Facebook
kontakt
logo
Strona główna > Piłka nożna > Archiwum > Małopolska 2010/2011 > Seniorzy > VI liga (Kraków)
Afera na Wieczystej, oberwało się sędziom2010-09-11 21:22:00

Wieczysta Kraków - Wiślanie Jaśkowice 2-3 (2-1)

1-0 Maryon 2
2-0 Szypuła 13
2-1 Ożóg 30
2-2 Marcin Morawski 85 (karny)
2-3 Marcin Morawski 90+2 (karny)
Sędziował Łukasz Marek z Krakowa. Żółte kartki: Szewczyk, Podsiadły, Bartosik, Machno - J. Morawski, Marcin Morawski. Widzów 50.
WIECZYSTA: Szewczyk – Gut, Fromont (8 Berger), T. Liszka, Podsiadły – M. Liszka, Bartosik, Nawrocki, Berkowicz (29 Machno, 90 Hejchel) – Szypuła, Maryon.
WIŚLANIE: Grzesiak – Maciej Morawski, J. Morawski (46 Cygan), Marcin Morawski, Ignacok – Rzeszótko, Kapusta (46 Radziszowski), Kazek, Sady – Ożóg, Wcisło.

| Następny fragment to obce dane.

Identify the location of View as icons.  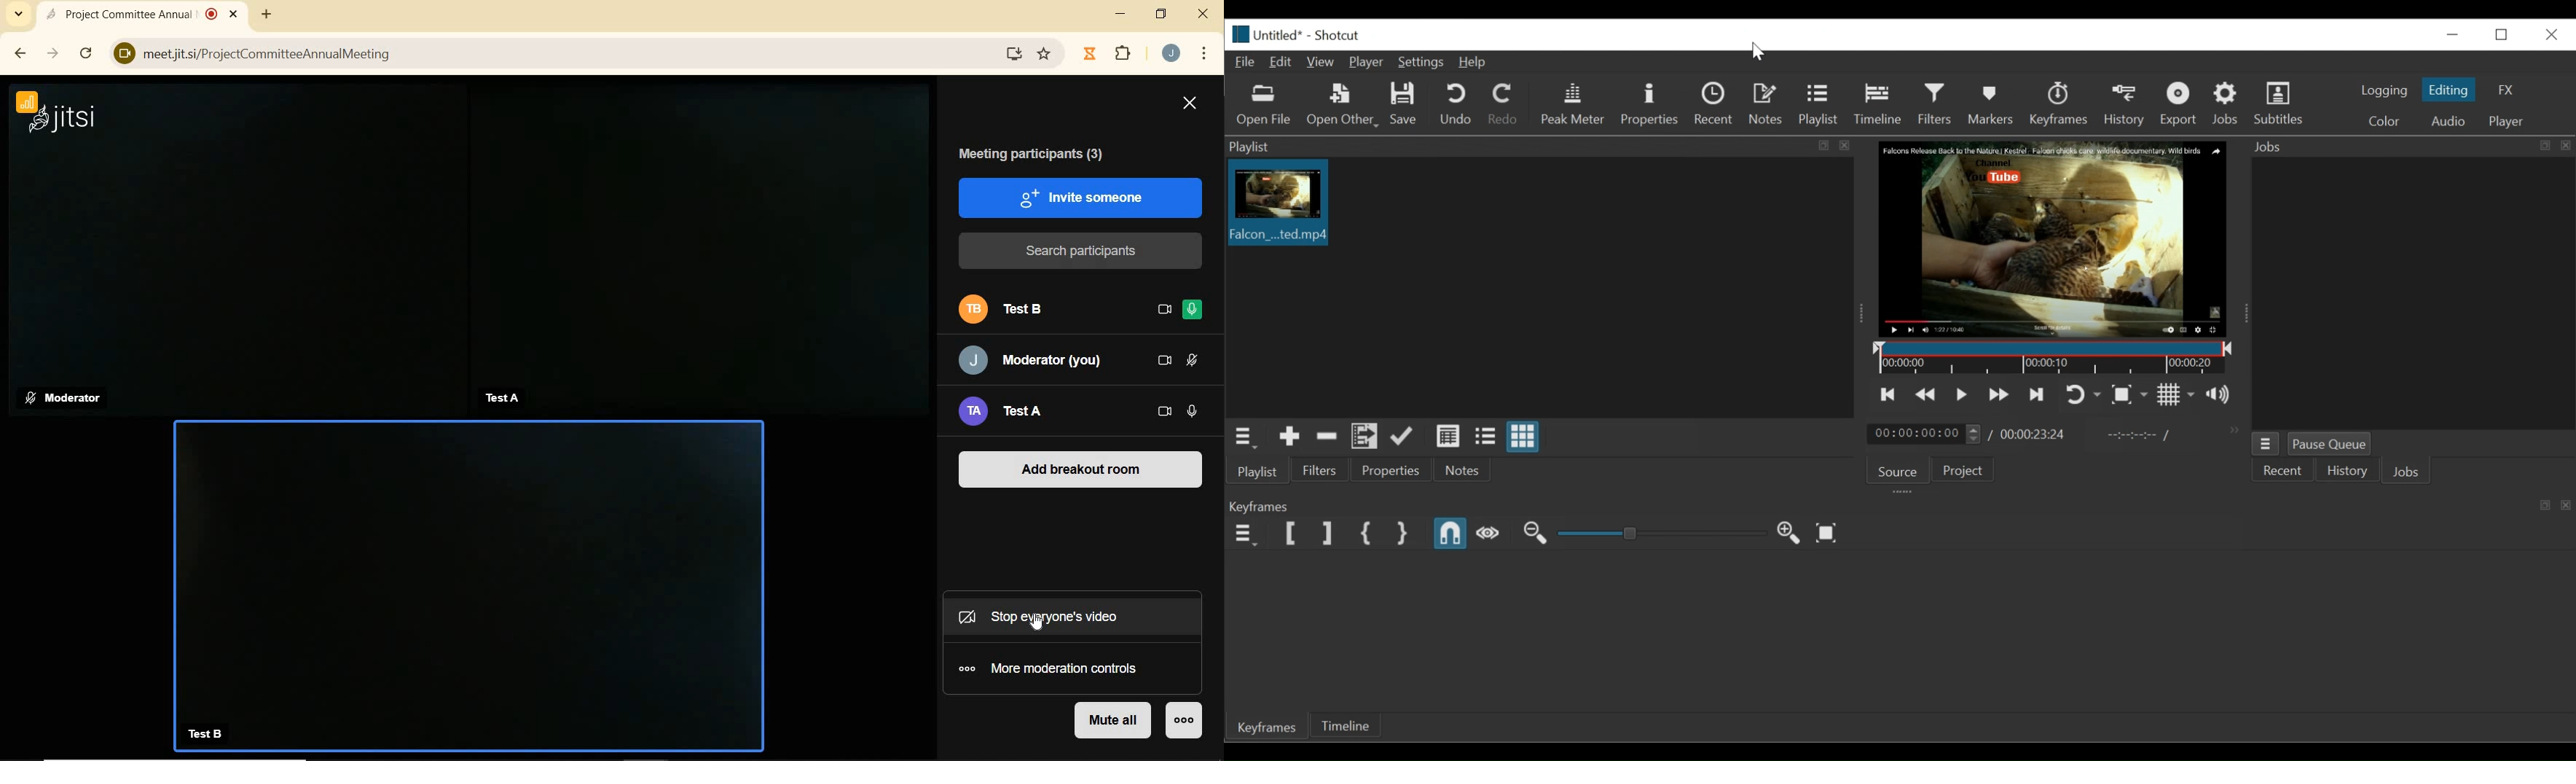
(1522, 436).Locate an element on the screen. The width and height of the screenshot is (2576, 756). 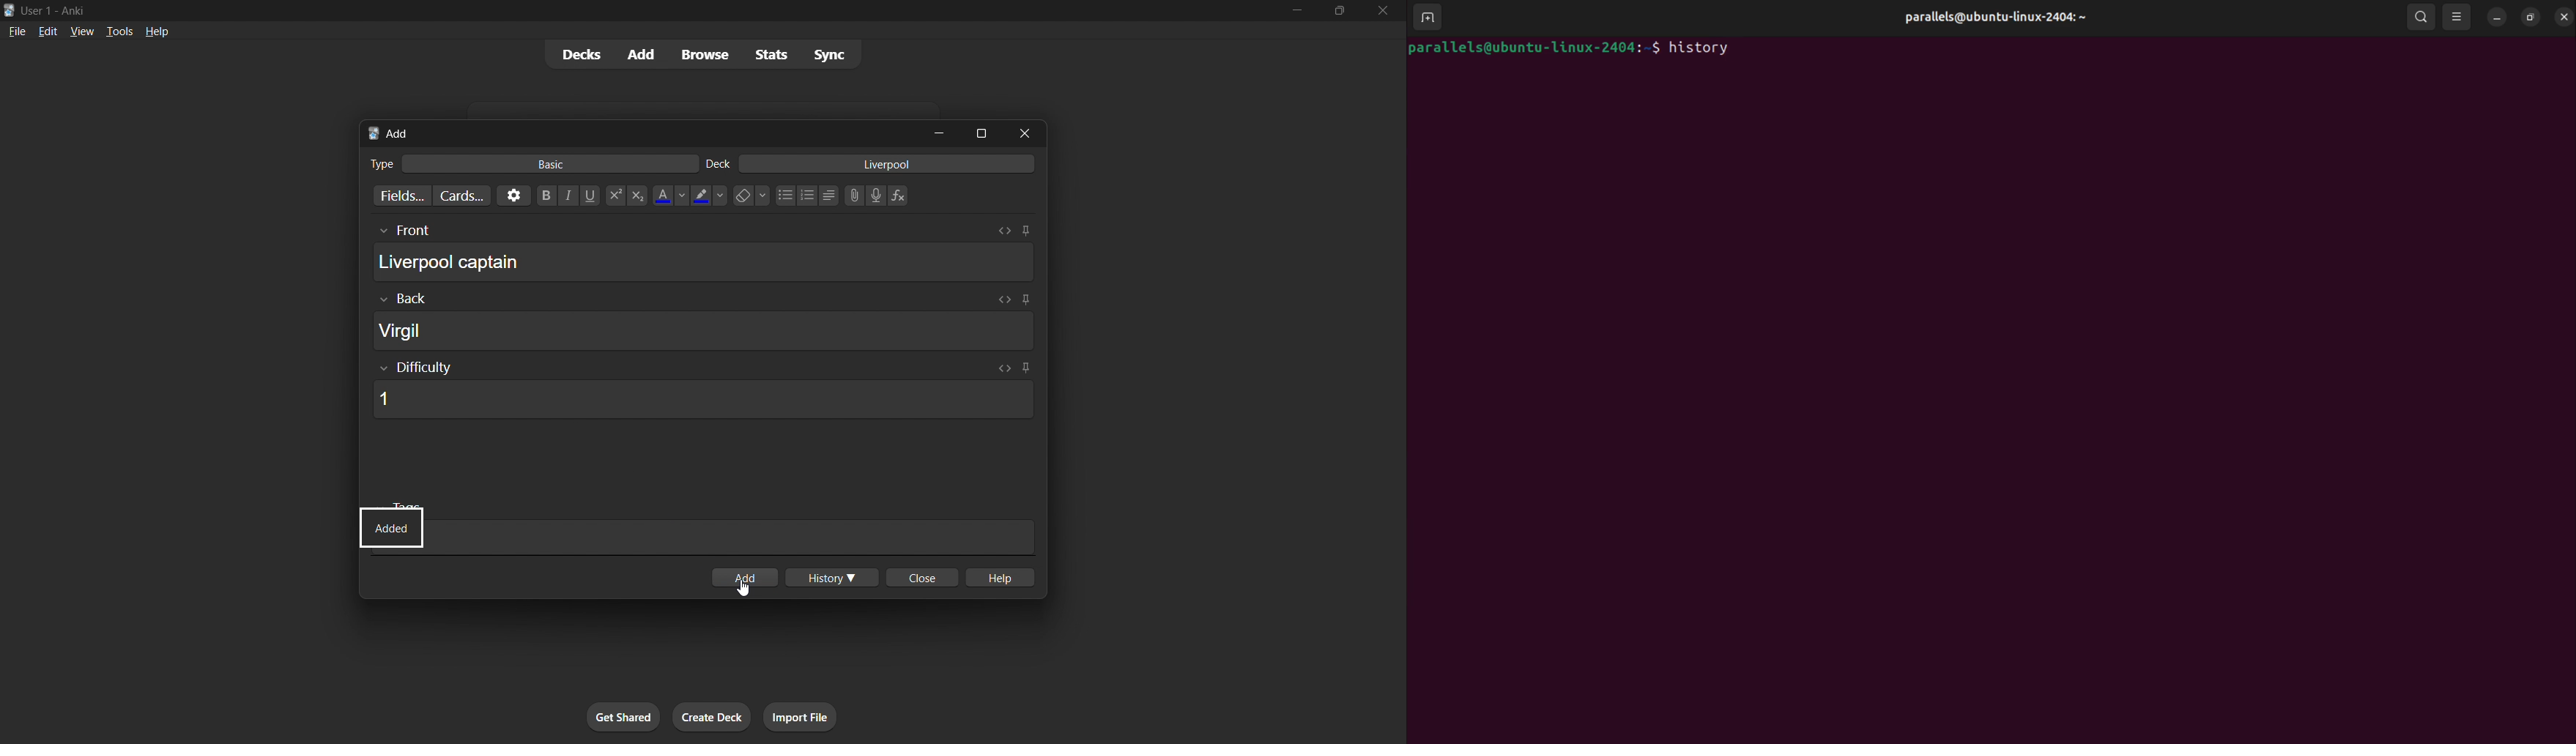
Bold is located at coordinates (546, 196).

Wieczysta po 13 minutach prowadziła 2-0 i nic nie zapowiadało jej porażki. Najpierw Maryon wygrał pojedynek biegowy i pewnie umieścił piłkę w siatce. Później Szypuła strzelił w kierunku bramki, piłka na podmokniętej murawie wytraciła impet i ledwie przetoczyła się za linię końcową, zatrzymując w kałuży.
Wiślanie zaczęli odrabiać straty i cel osiągnęli w doliczonym czasie gry po kontrowersyjnym rzucie karnym, drugim podyktowanym dla gości w końcowych minutach.

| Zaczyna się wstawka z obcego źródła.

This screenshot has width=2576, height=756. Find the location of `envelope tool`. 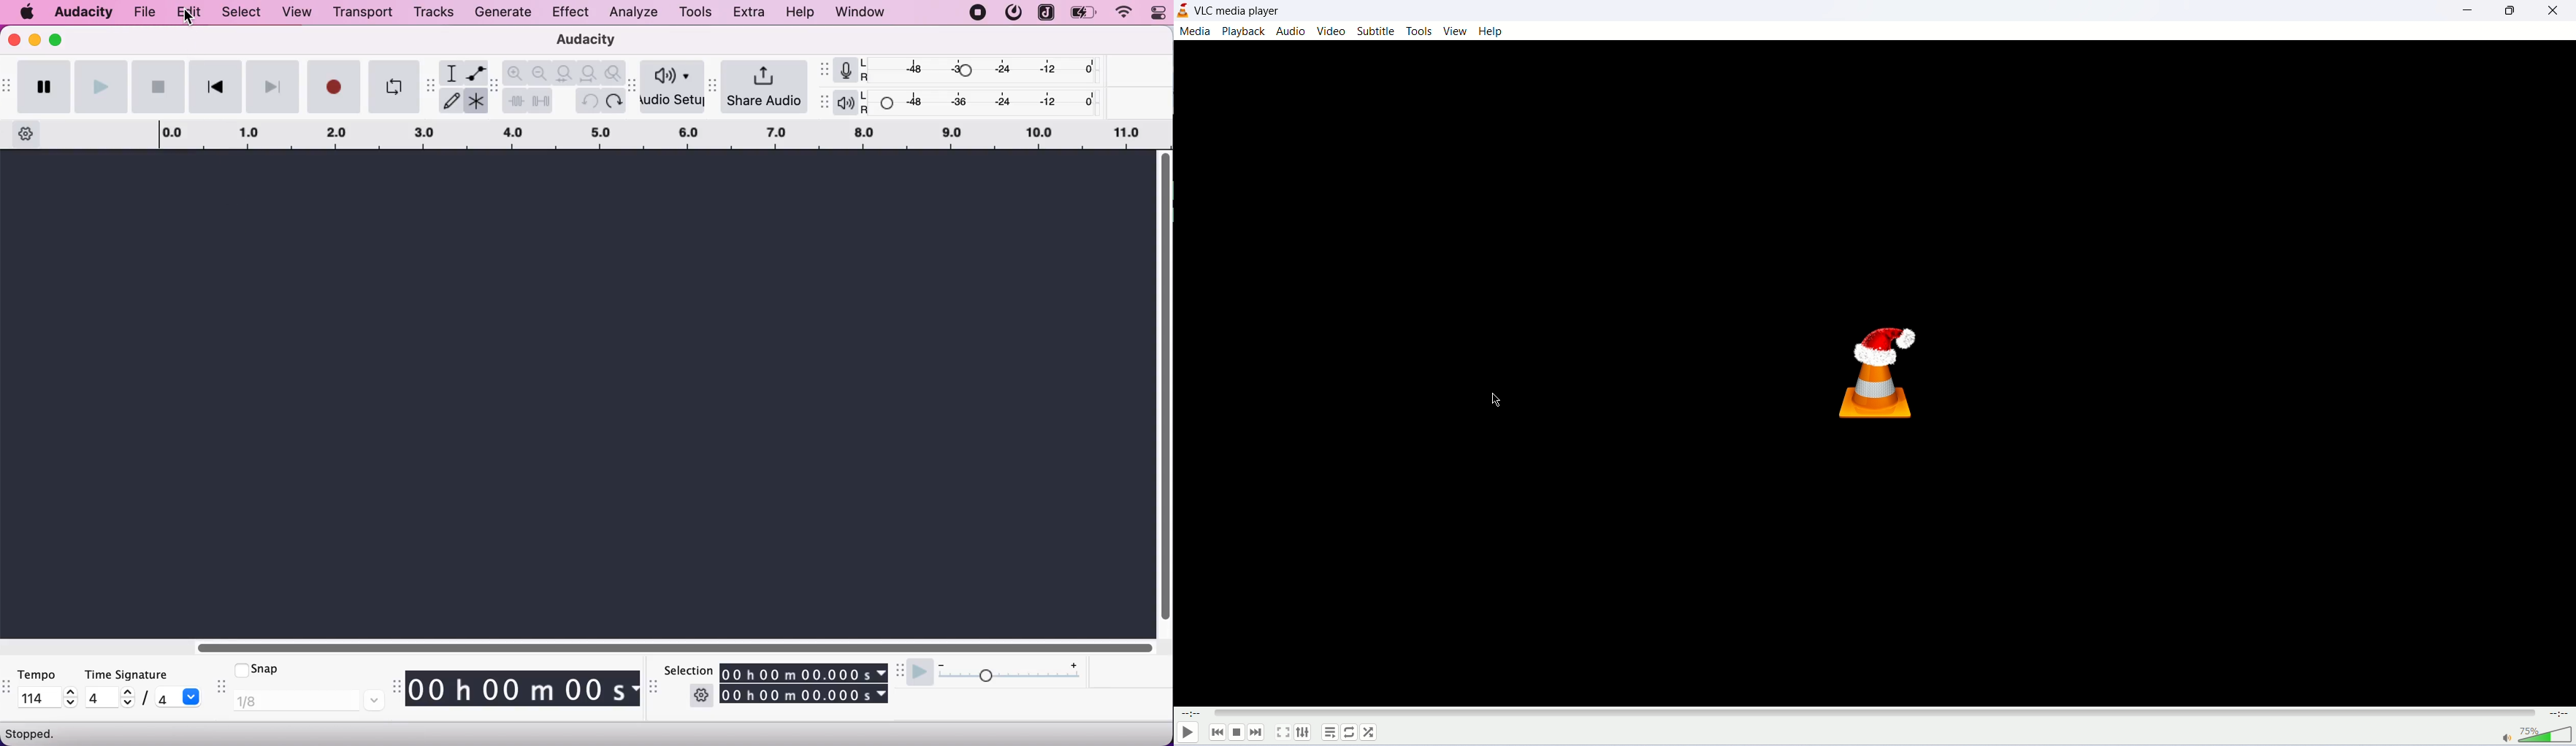

envelope tool is located at coordinates (475, 71).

Sędzia Łukasz Marek dyktując dwa rzuty karne przeciwko Wieczystej w końcówce meczu okrutnie naraził się gospodarzom. Ani jemu, ani jego dwóm asystentom nie wypłacili ryczałtu sędziowskiego. Całej trójce dostało się sporo ostrych słów, wiele niecenzuralnych. W orbitę burzy na Wieczystej wciągnięty został nawet obserwator meczu Zbigniew Urbańczyk, który nie został wpuszczony do sędziowskiej szatni.

- W drugiej połowie cisnęliśmy cały czas, ale nie mieliśmy szczęścia, poza tym dobrze bronił bramkarz Wieczystej - mówi Zbigniew Żmuda, kierownik drużyny z Jaśkowic. - Wyrównanie wisiało w powietrzu, udało się to z karnego z rękę. Nasz grający trener Marcin Morawski pewnie trafił do siatki. W doliczonym czasie bramkarz gospodarzy zamiast w piłkę trafił w nogi Sadego i dostaliśmy drugą jedenastkę. Tym razem bramkarz wyczuł strzelca, ale strzału nie obronił. Jesteśmy liderem, a tajemnica naszych sukcesów? Gramy twardo i tyle!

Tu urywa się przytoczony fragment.